Linking this wiki together

Tagged: meta firn rust org

Links have been difficult with this wiki. Links are what have consistently broken on the wiki - in fact, everything else has largely been fine, but linking has been challenging. Let's talk about why.

Laying some ground work

First off, this wiki is built off org-mode. Org mode can link to any number of different kinds of content. These links could be other org-mode files, images (which can be displayed inline in emacs), links to source code... and several others I know very little about.

What else?

Well, linking goes in one of three directions:

TypeExample
Upfile:../my/file.org
Straightfile:sibling_file.org
Downfile:descending/down/to/my_file.org

To transform an org "file" link into valid html we have to look at two things:

ComponentExample
Source of link/Users/weakty/wiki/notes/misc/originating_file.org
The Link pathfile:../../books.org

Each of the above links has their own respective components that need to be considered:

/Users/weakty/wiki/notes/misc/originating_file.org
<-----a------><-------b------><---------c--------->

In the originating file, we need to know what is the current working directory the wiki itself lives in (a), we need to know all the parents up to the root of the wiki (b) and we need to know the file name we came from (c).

file:../../books.org
<-a-><-b--><---c--->

In the link itself, we need to know that it is indeed a file link (a), we need to know if and how many times the link moves up (b) and we need to know the file name so it can be converted from .org to .html.

Mistakes were made

Let's look at some of the naive mistakes I made when I first started re-writing Firn in rust. My first error? I should have started with some tests when it came time to start transforming one string into a path and back into a string.

Attempt 1

Here's my first attempt at handling links beyond a flat-file structure.

pub fn transform_org_link_to_html(
    base_url: BaseUrl,
    org_link_path: String,
    file_path: PathBuf,
) -> String {
    let clean_file_link = |lnk: String| -> String {
        // if it's a link up a directory...
        let mut result = String::from("");
        for i in lnk.split("../") {
            if !i.is_empty() || i != "file:" {
                result = i.to_string();
            }
        }
        str::replace(&result, "file:", "")
    };

    let mut link_path = org_link_path;

    // -- handle different types of links.

    // <1> -- It's a local org file.
    if is_local_org_file(&link_path) {
        link_path = clean_file_link(link_path);
        link_path = str::replace(&link_path, ".org", ".html");
        return base_url.build(link_path, file_path);

    // ....

The main thing we're looking at is clean_file_link, which I made a closure because I thought I would be using it with the varying link types org has. clean_file_link in its first iteration worked by splitting a link based on ../ and kept everything but file: or ../ from the string. This worked fine for most links - anything that was "going up" a parent I assumed I could append the link's file_name to the end of the site's baseurl.

This didn't work, but I didn't notice because the majority of my wiki is a flat-file system. Then I started blogging. The blog is one directory deep, and occasionally will link up to top-level files. I won't go spelunking through my git-history, but I believe that was one source of broken links.

Attempt 2

My second attempt at fixing linking between varying directory depths was pretty wretched. Look at "num_parents". Yuck!
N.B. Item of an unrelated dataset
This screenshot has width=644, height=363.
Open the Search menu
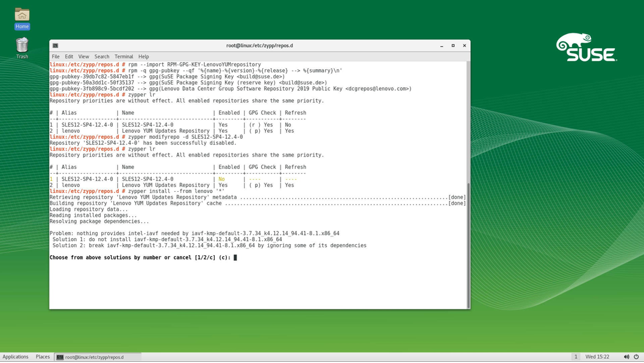pos(102,57)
    let mut num_parents = 0;
    // this closure is a bit of a mess
    // but basically, we want to count how many ".." are in the file link,
    // so we can pass it to the Baseurl::build method.
    let mut clean_file_link = |lnk: String| -> String {
        // first, remove the `file:` prefix.
        let stripped_lnk = str::replace(&lnk, "file:", "");
        // now, let's turn it into a path so we can break it up.
        let link_as_path = PathBuf::from(stripped_lnk.clone());
        // now just get the directory parents of the original file_path
        let mut file_path_without_file = file_path.parent().unwrap().to_path_buf();
        let mut final_res: Vec<String> = Vec::new();
        let mut result: String = stripped_lnk.clone();

        // now for each ParentDir (".."), we push the file_name (last item in the link path)
        // to a temporary holding place, which we will then reverse
        // and join into a url.
        for comp in link_as_path.components() {
            match comp {
                Component::ParentDir => {
                    let file_name_as_str = file_path_without_file.file_name().and_then(|s| s.to_str()).unwrap();
                    final_res.insert(0, file_name_as_str.to_string());
                    file_path_without_file.pop();
                    num_parents += 1;
                }
                Component::Normal(f) => {
                    result = f.to_str().unwrap().to_string();
                }
                _ => ()
            }
        }
        result
    };

    // ....

    let x = base_url.build(link_path, file_path, num_parents);

// over in config.rs in the BaseUrl struct

    pub fn build(self, link: String, file_path: PathBuf, parents_to_drop: i32) -> String {
        let mut parent_dirs = self.strip_source_cwd(file_path);
        let mut link_res = PathBuf::from(self.base_url.clone());
        for _n in 0..parents_to_drop {
            parent_dirs.pop();
        }

        if parent_dirs != PathBuf::from("") && !self.link_starts_with_data_dir(link.clone()) {
            link_res.push(parent_dirs);
        }
        link_res.push(link);

        util::path_to_string(&link_res)
    }

I was using a counter? Ugh, why? Not only that, but in the above example I'm doing some munging of link data in the util function, and then some other transforming of the link is happening over in the build method on the BaseURL struct.

To be fair to myself, I'm still pretty new to Rust - and each little mistake paves the way to walk a little faster when developing in the future!

Attempt 3

I realized links were broken again when I went to view a top level page linking down into the blog. Strangely, that was broken. This was the problem in the previous code:

// for comp in path components:
    Component::Normal(f) => {
        result = f.to_str().unwrap().to_string();
    }

When I loop through the path components I'm actually overwriting the result variable every time. Why didn't I notice this? I think because, again, I don't have many links that go more than one layer deep. Since there was usually only one instance of a Component::Normal in my paths, it escaped me.

Finally, I found something that (hopefully) will work for a while, and cleans up things more:

pub fn transform_org_link_to_html(
    base_url: BaseUrl,
    org_link_path: String,
    file_path: PathBuf,
) -> String {
    let num_parents = 0;

    let mut link_path = org_link_path;

    // -- handle different types of links.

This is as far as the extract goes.